Diario Sur

Málaga pierde otro comercio cultural con el cierre de Rayuela Idiomas

‘Rendirse no es una opción’, libro que Juan Manuel Cruz sostenía ayer en Rayuela Idiomas.
‘Rendirse no es una opción’, libro que Juan Manuel Cruz sostenía ayer en Rayuela Idiomas. / Francis Silva
  • El establecimiento abandonará el sábado la plaza de la Merced después de 27 años para integrarse en la librería matriz de la calle Cárcer

Durante las últimas semanas se lo han ido comentado a los clientes que pasaban por la tienda y ayer fue el turno del correo electrónico. ‘Rayuela Idiomas se traslada’ era el encabezamiento del mensaje, a modo de vaso medio lleno, que anunciaba el cierre de la señera librería de la plaza de la Merced y su mudanza a la sede matriz de la calle Cárcer.

Después de 27 años junto a la Casa Natal de Picasso, Rayuela Idiomas bajará la persiana este sábado a las dos de la tarde, apenas un par de días antes de que la ciudad pierda otro comercio tradicional emblemático dedicado a los bienes culturales. Porque tras Rayuela Idiomas, el lunes día 31 será la última jornada –al menos por ahora– de Discos Candilejas al otro lado del mostrador en su local de la calle Santa Lucía.

A esas dos bajas se suma la triste despedida hace seis meses de la librería Li-Bri-Tos, que después de 32 años dedicada a los lectores más pequeños firmó el final de su andadura a principios de abril. Y apenas un mes después, la Librería Luces lanzaba a las autoridades locales y regionales un SOS, asfixiada por la crisis económica, por las largas obras del metro en la Alameda Principal y por el olvido institucional.
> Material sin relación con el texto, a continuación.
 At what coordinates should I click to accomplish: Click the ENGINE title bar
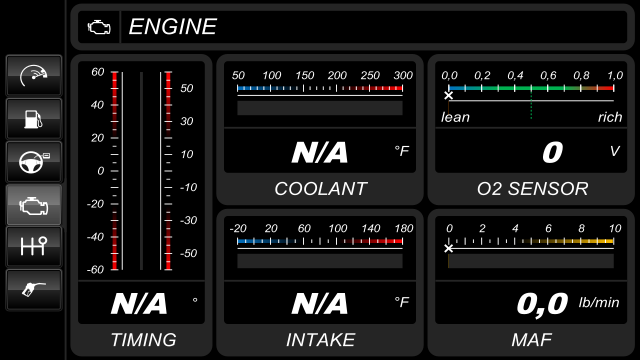click(x=353, y=27)

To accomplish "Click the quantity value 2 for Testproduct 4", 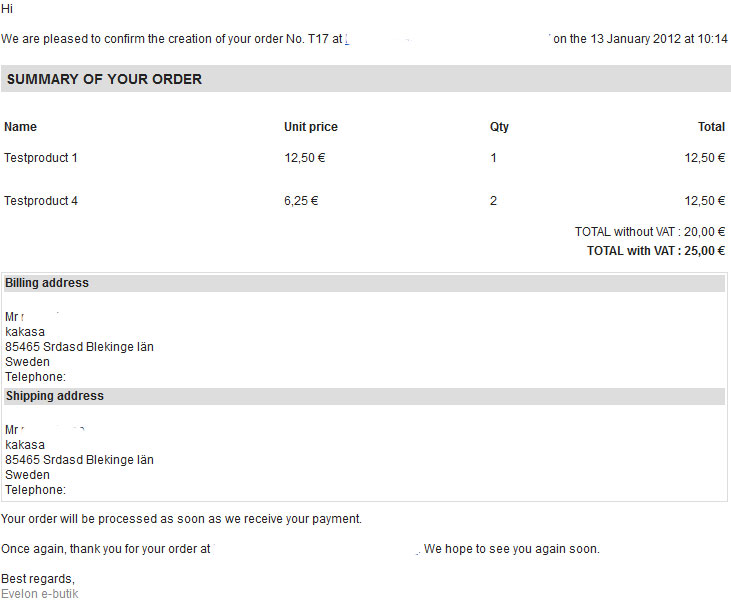I will pyautogui.click(x=493, y=201).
Pese a todo, el responsable de Rayuela se resiste al desaliento. «El sábado a las dos de la tarde cerraremos en la plaza de la Merced. Da pena, porque es mucho tiempo, mucho esfuerzo y mucha ilusión, porque en los últimos cinco años, además, habíamos ampliado nuestra oferta cultural con cuentacuentos y pequeñas representaciones teatrales... Pero no queremos plantearlo como algo negativo», reflexionaba ayer Juan Manuel Cruz, responsable del establecimiento, un clásico en la escena cultural malagueña.

Distinguida por el Premio Nacional de Librerías en 2005, Rayuela abría sus puertas en la calle Cárcer allá por 1981, siete años más tarde saltaba a la plaza de la Merced con un local especializado en idiomas y en 2001 abría un tercer frente con la gestión de la librería del Centro de Arte Contemporáneo de Málaga (CAC Málaga), donde permanecería durante un lustro. Y ahora que asoma el otoño –aunque no lo parezca a la vista del termómetro–, toca volver a los cuarteles de invierno de su local primigenio en las inmediaciones del Teatro Cervantes.
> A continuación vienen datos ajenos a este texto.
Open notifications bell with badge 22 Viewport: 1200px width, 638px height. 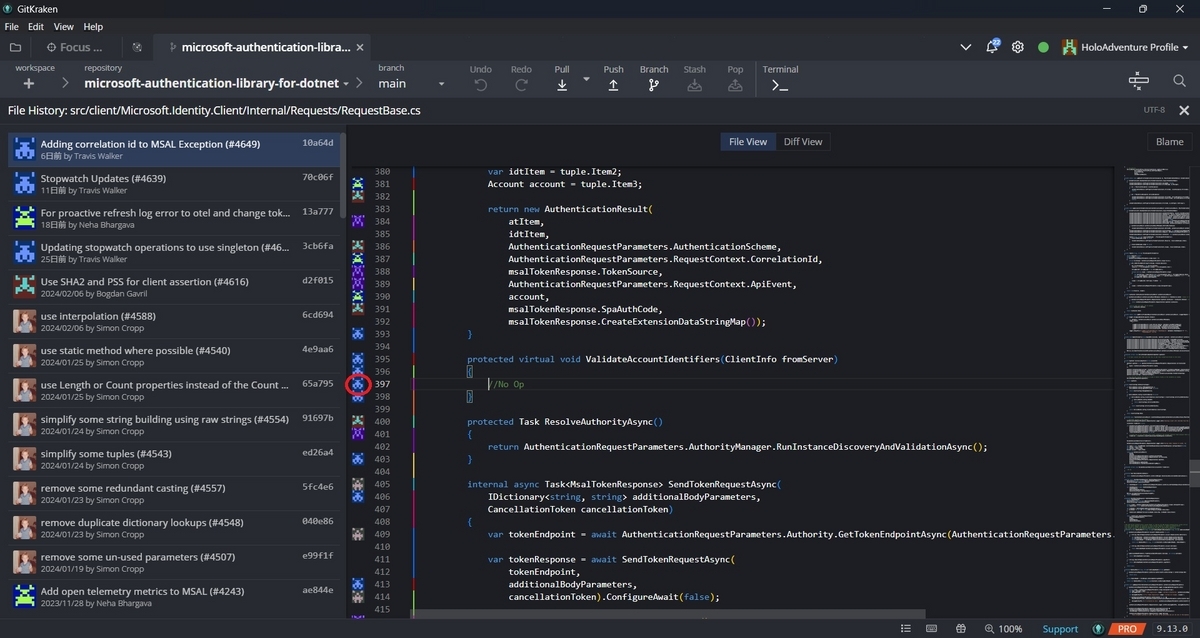992,47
«No podemos competir con un negocio como Amazon, que por otra parte presta un servicio estupendo. Lo que pasa es que se trata de una multinacional que tributa al 3% en Luxemburgo. Nos gustaría que tributase aquí. Es un trato desigual y en el sector del libro de idiomas se nota especialmente, porque son en muchos casos libros importados y los importadores marcan los precios», explicaba Cruz.

Además, el librero no se olvidaba del entorno más cercano al contextualizar el cierre de Rayuela Idiomas. «Teníamos muchas esperanzas con la remodelación de la plaza de la Merced, porque la reforma de la calle Cárcer se ha notado mucho y para bien en la librería que está allí. Sin embargo, con la remodelación, la plaza de la Merced se ha convertido en un bar gigantesco, incluso la remodelación del mercado ha ido en ese sentido. Comprendo que vivimos del turismo en primera instancia, pero me parece que se está descompensanda excesivamente esa oferta», lamentaba Cruz.

Incremento de las ventas

«Ante la suma de todas estas circunstancias, hemos optado por la sensatez, que es lo que se está viendo en todo el sector. La tónica de la mayoría de los libreros es que parece que se ha frenado la caída en la venta. En la de la calle Cárcer incluso ha habido un pequeño incremento (...) Todo eso ha hecho que nos replanteemos la situación», añadía Cruz.

Y cerraba: «El local lo dejamos, pero la especialidad de idiomas sigue vigente en un espacio propio dentro de la librería de la calle Cárcer, donde vamos a prestar el mismo servicio con la misma ilusión». Porque Rayuela sigue jugando.